Absolute morality is not based in human opinion. It is something that is external to people, waiting to be discovered. Thus the analogy.
A simple example of this is slavery. Slavery is, in an absolute sense, immoral. What societies have discovered is that part of the intrinsic nature of humanity is to respect the freedom of others. In a perfectly analogous way, societies have discovered that part of the intrinsic nature of light is that is it composed of photons. These are discoveries of truths that have always been with us, but which are being accessed only in increments.
Ah, but morals do apply to everyone, just as physics do. If I enslave you in a country that permits slavery, I'm still doing something immoral. That was true even when everyone enslaved everyone; it was immoral. But what does that mean, "immoral"? It means that the act in question is damaging to the society in which it takes place. Slavery is objectively bad. Slavery is immoral in an absolute sense.

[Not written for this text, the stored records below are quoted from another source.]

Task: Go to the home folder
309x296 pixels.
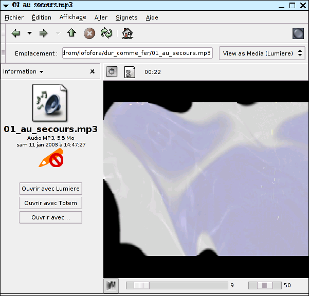Action: [x=127, y=33]
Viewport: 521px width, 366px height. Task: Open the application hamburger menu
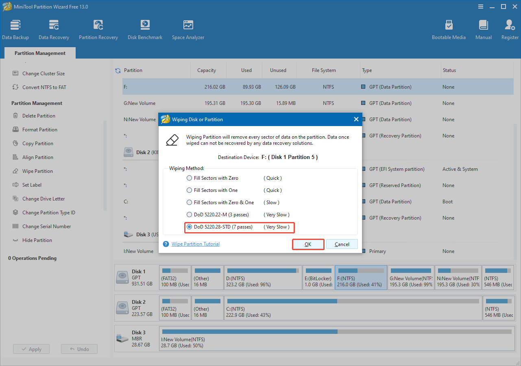481,7
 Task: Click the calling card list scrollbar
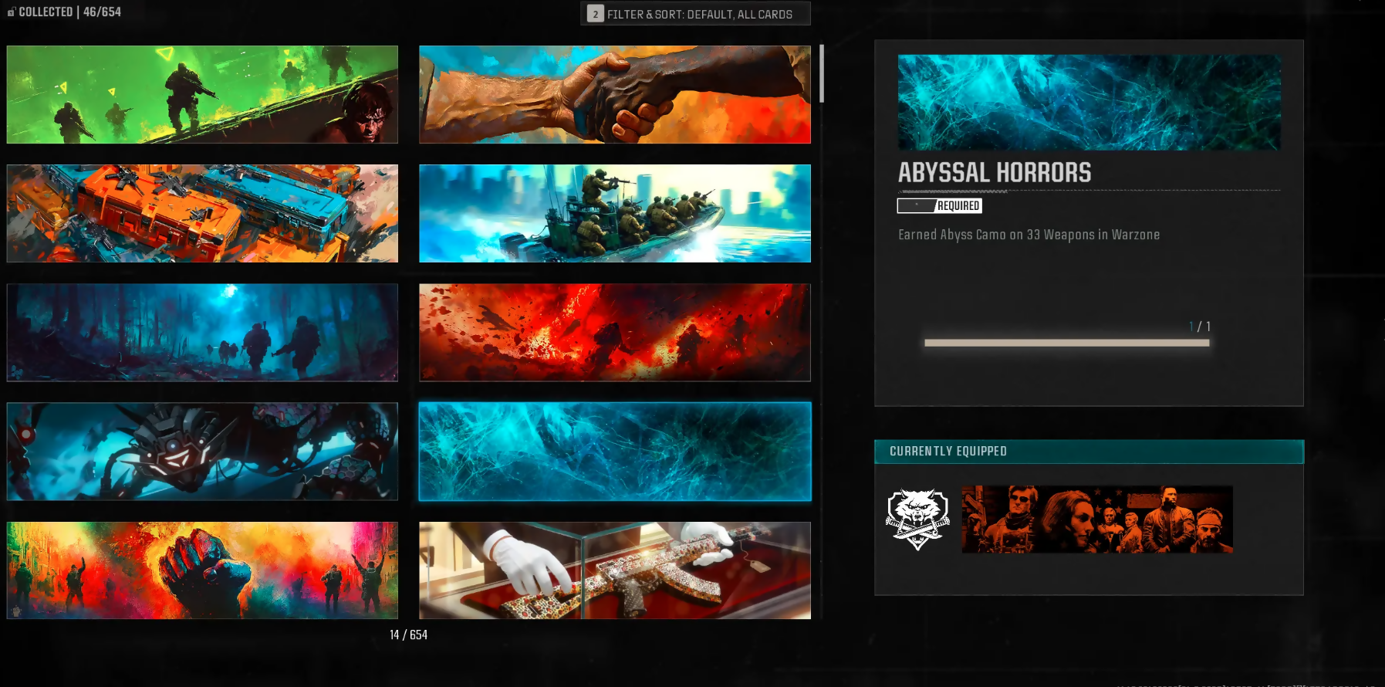(822, 74)
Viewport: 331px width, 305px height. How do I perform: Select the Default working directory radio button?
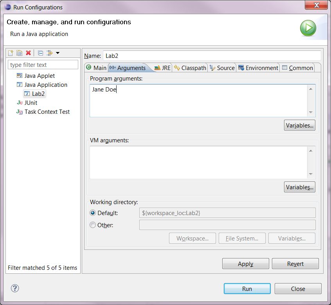coord(93,213)
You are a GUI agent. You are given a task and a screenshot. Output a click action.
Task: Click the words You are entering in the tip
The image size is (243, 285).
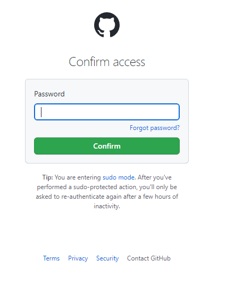(x=78, y=177)

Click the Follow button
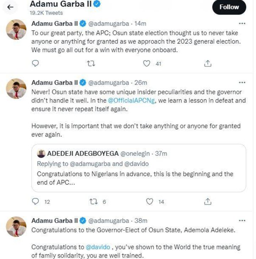[x=229, y=7]
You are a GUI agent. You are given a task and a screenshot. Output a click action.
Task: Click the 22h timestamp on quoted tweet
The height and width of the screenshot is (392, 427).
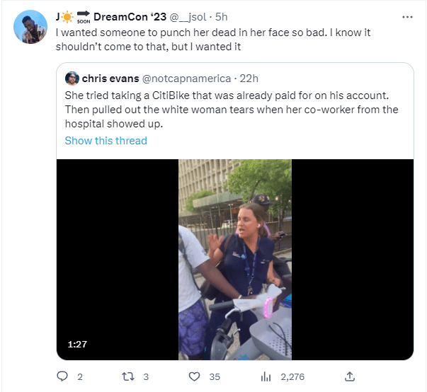pyautogui.click(x=249, y=79)
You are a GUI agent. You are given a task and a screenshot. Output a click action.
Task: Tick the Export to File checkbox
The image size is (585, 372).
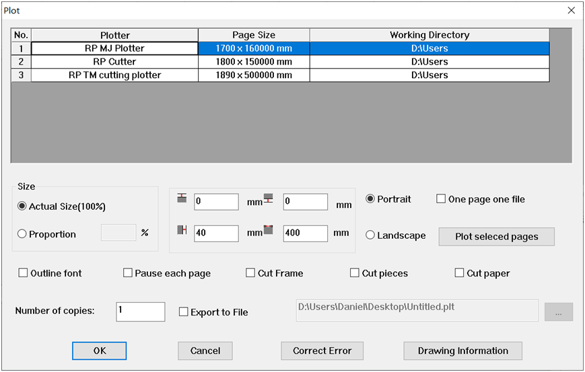[184, 312]
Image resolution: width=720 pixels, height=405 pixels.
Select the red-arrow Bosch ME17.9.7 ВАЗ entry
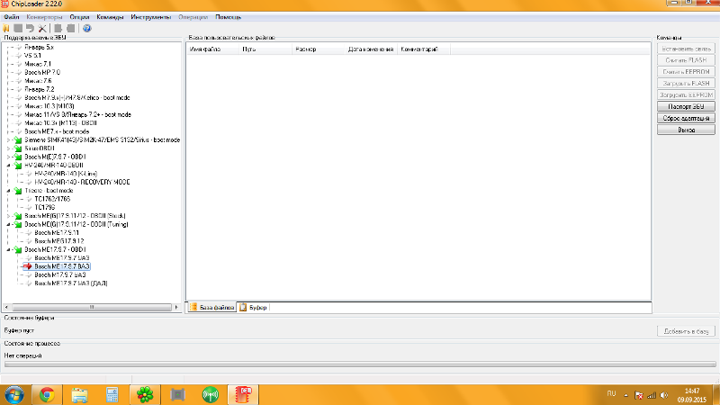tap(61, 266)
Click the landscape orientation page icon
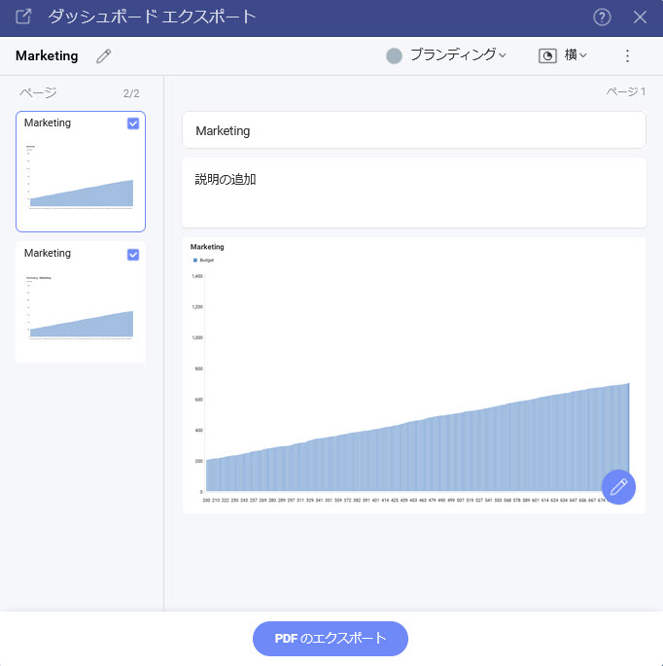The width and height of the screenshot is (663, 666). pyautogui.click(x=548, y=56)
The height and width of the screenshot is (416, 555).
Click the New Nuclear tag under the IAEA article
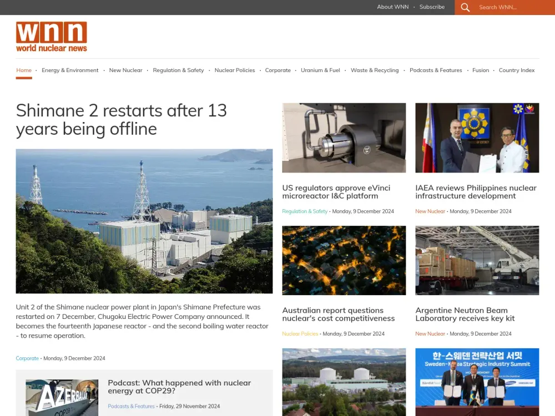point(430,211)
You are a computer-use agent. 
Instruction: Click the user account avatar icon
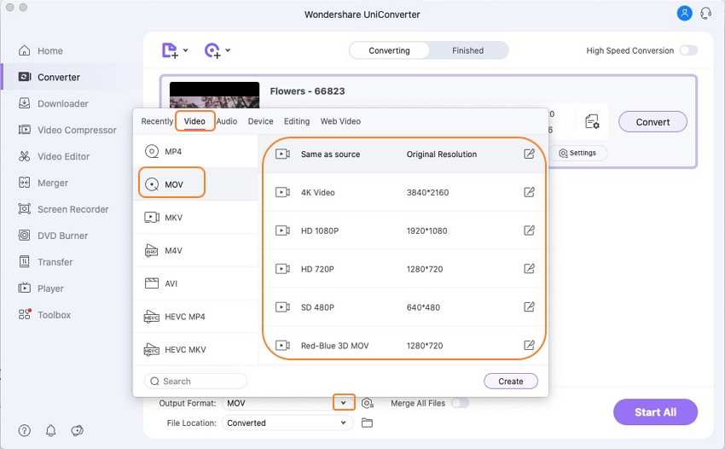click(x=684, y=14)
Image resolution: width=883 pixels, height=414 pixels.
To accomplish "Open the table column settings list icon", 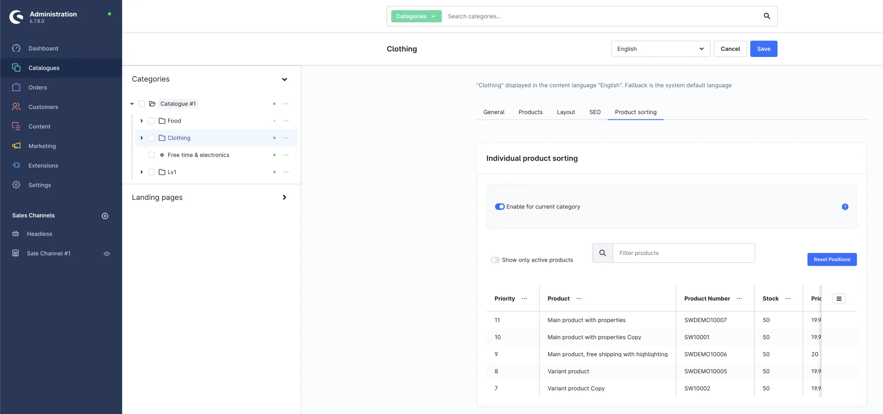I will (x=839, y=299).
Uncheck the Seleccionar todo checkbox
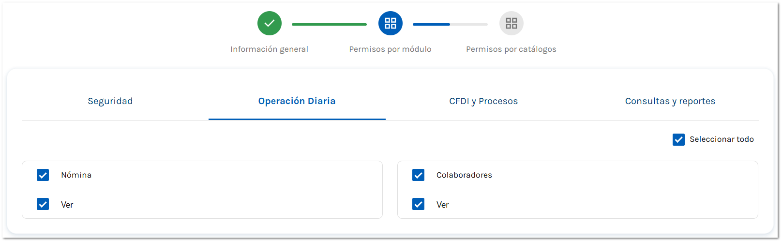 678,140
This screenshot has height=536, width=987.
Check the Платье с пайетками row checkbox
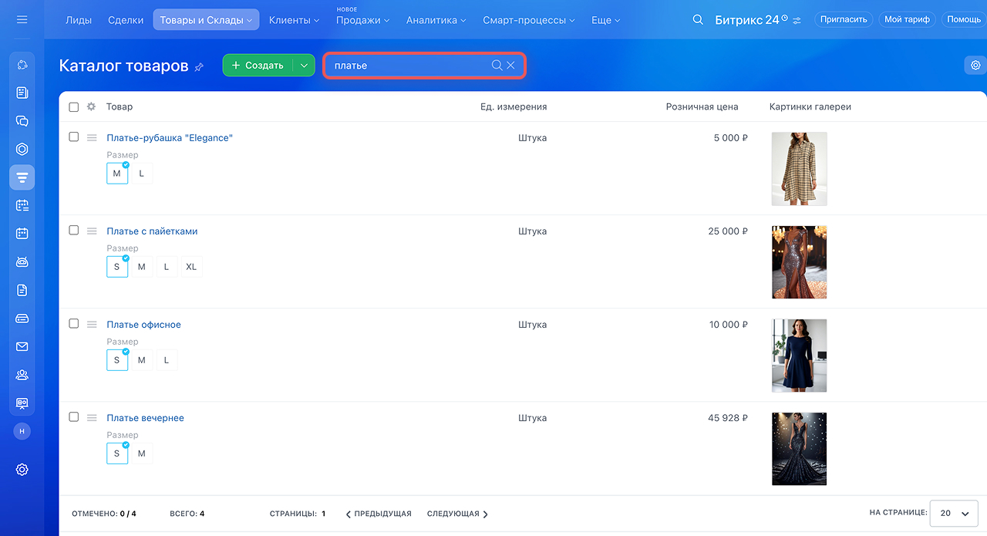point(74,231)
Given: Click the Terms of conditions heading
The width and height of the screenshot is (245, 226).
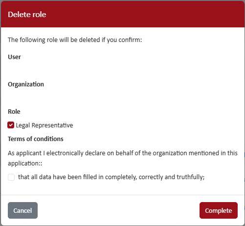Looking at the screenshot, I should pyautogui.click(x=36, y=139).
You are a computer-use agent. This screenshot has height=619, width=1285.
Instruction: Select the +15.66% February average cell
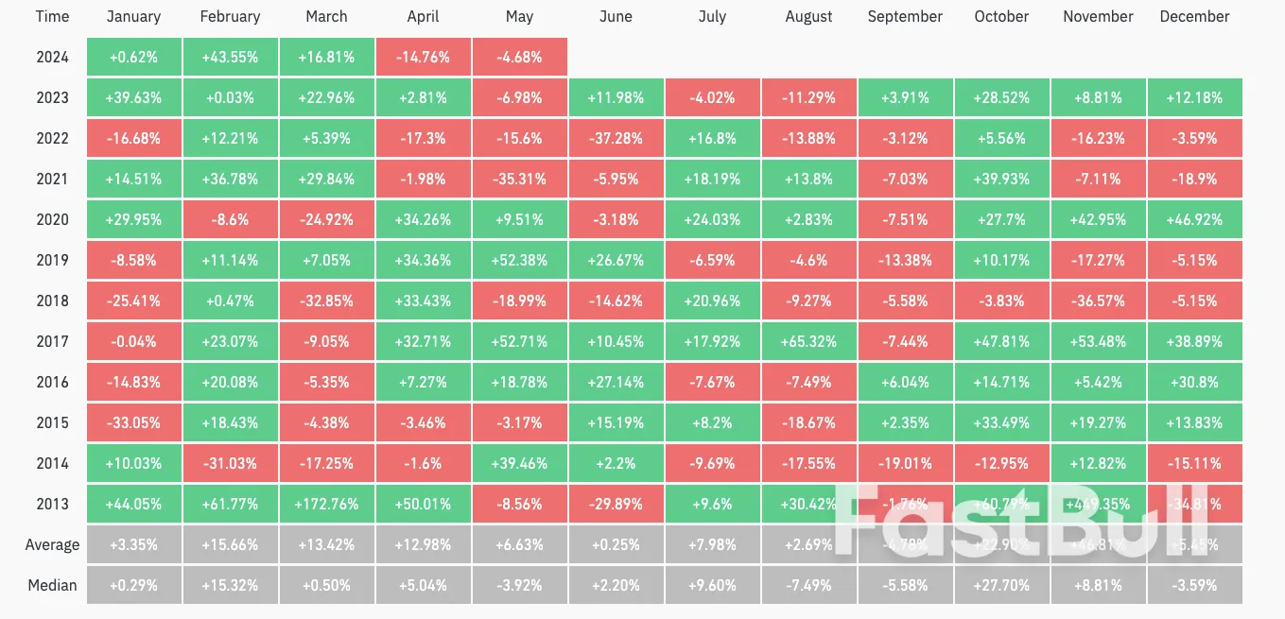pos(231,545)
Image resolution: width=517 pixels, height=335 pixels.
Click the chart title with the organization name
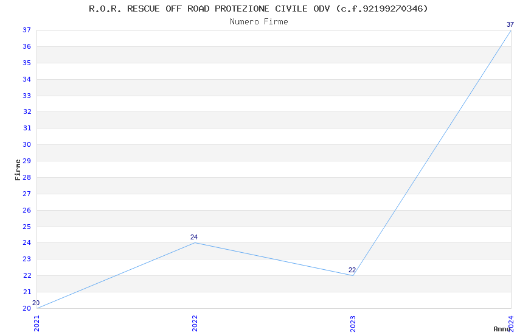click(x=259, y=9)
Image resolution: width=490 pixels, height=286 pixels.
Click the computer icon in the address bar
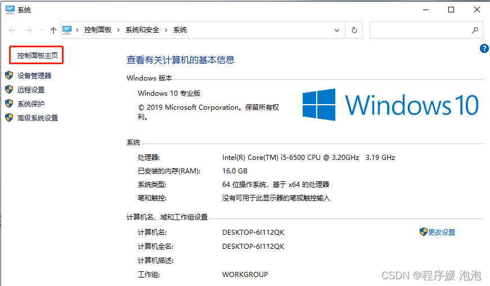tap(68, 30)
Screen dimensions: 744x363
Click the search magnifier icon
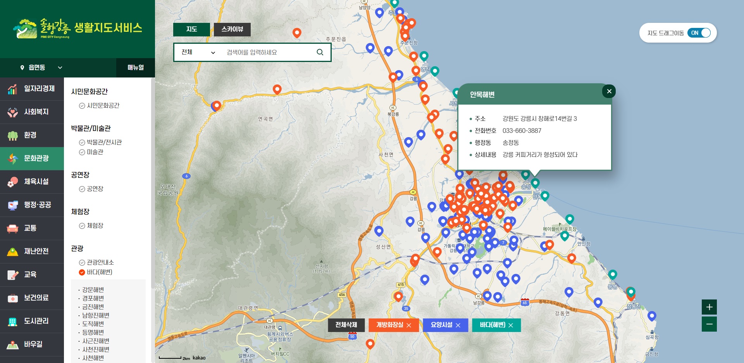click(320, 52)
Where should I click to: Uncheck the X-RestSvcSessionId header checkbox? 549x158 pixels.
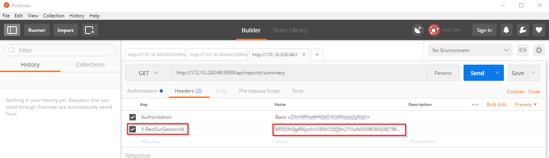tap(133, 130)
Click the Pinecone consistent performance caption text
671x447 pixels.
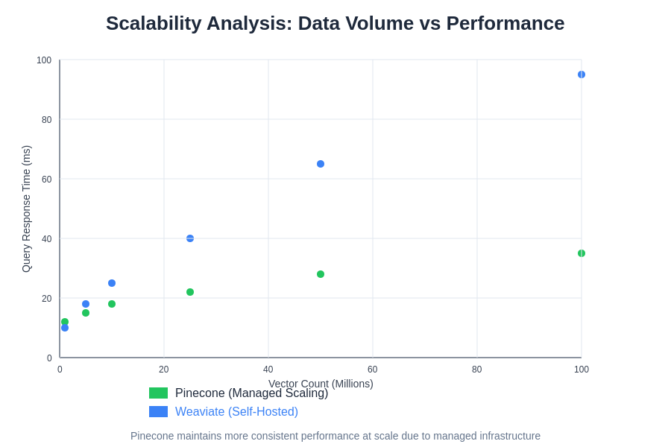335,436
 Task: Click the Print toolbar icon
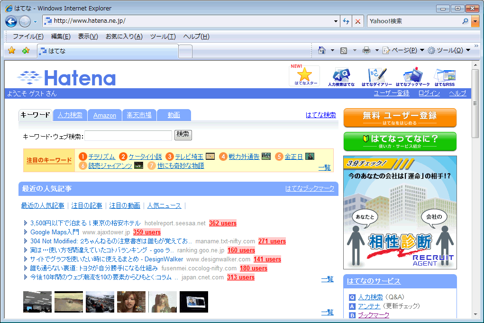366,50
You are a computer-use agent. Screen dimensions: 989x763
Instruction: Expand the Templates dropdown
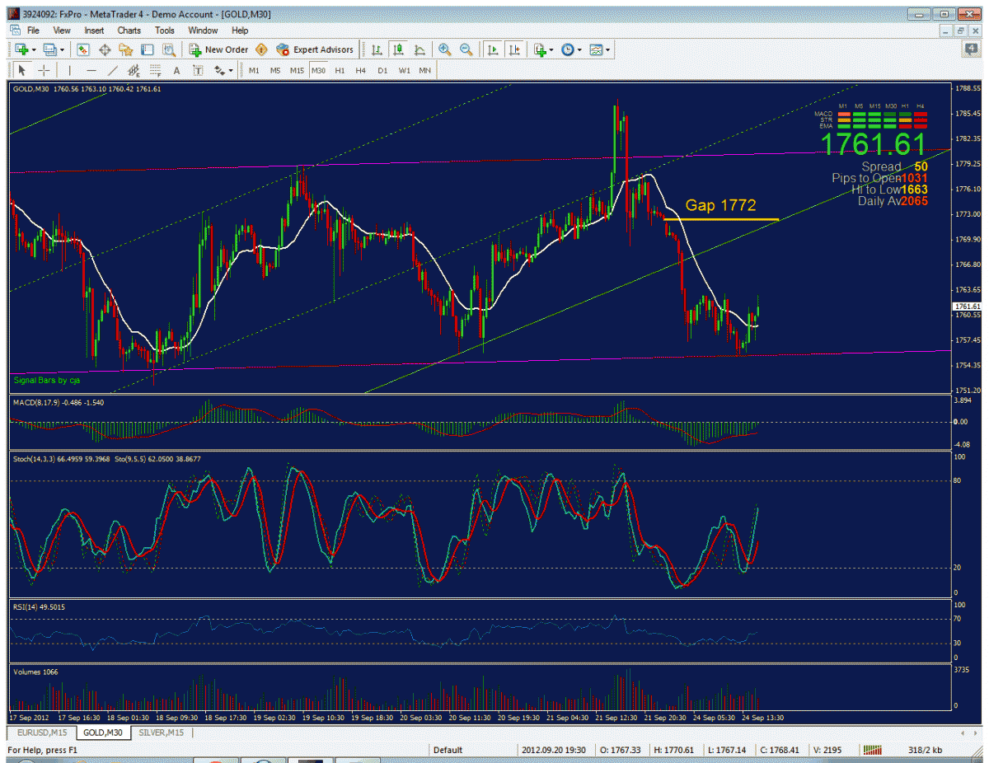click(x=600, y=49)
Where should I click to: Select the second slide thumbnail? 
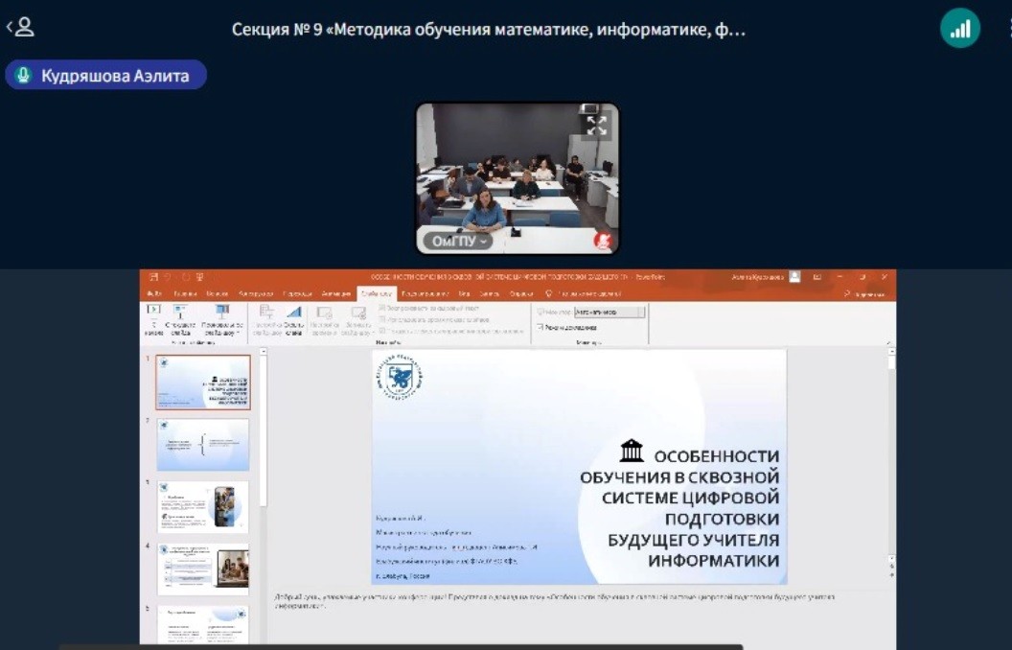(203, 444)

So if I do something and nobody says that it's immoral, it doesn't matter. What matters is whether or not it really is immoral, because immorality has to do with the consequences of actions on the society. And no, that doesn't mean that if I enslave someone who deserves it then it's not immoral. Nobody deserves to be enslaved because it is immoral at an absolute level. It may be expedient. It may be necessary. But it is immoral, and the society will be damaged by the enslavement.
So when we look at prisons, we can see that we are enslaving people. It's immoral. That doesn't mean that we let them all go because they'd do more harm to our society than their enslavement. But we have to recognize that they are enslaved and that it's immoral. We need to find another solution to preventing people from doing immoral things because putting them in prisons is still damaging to our society.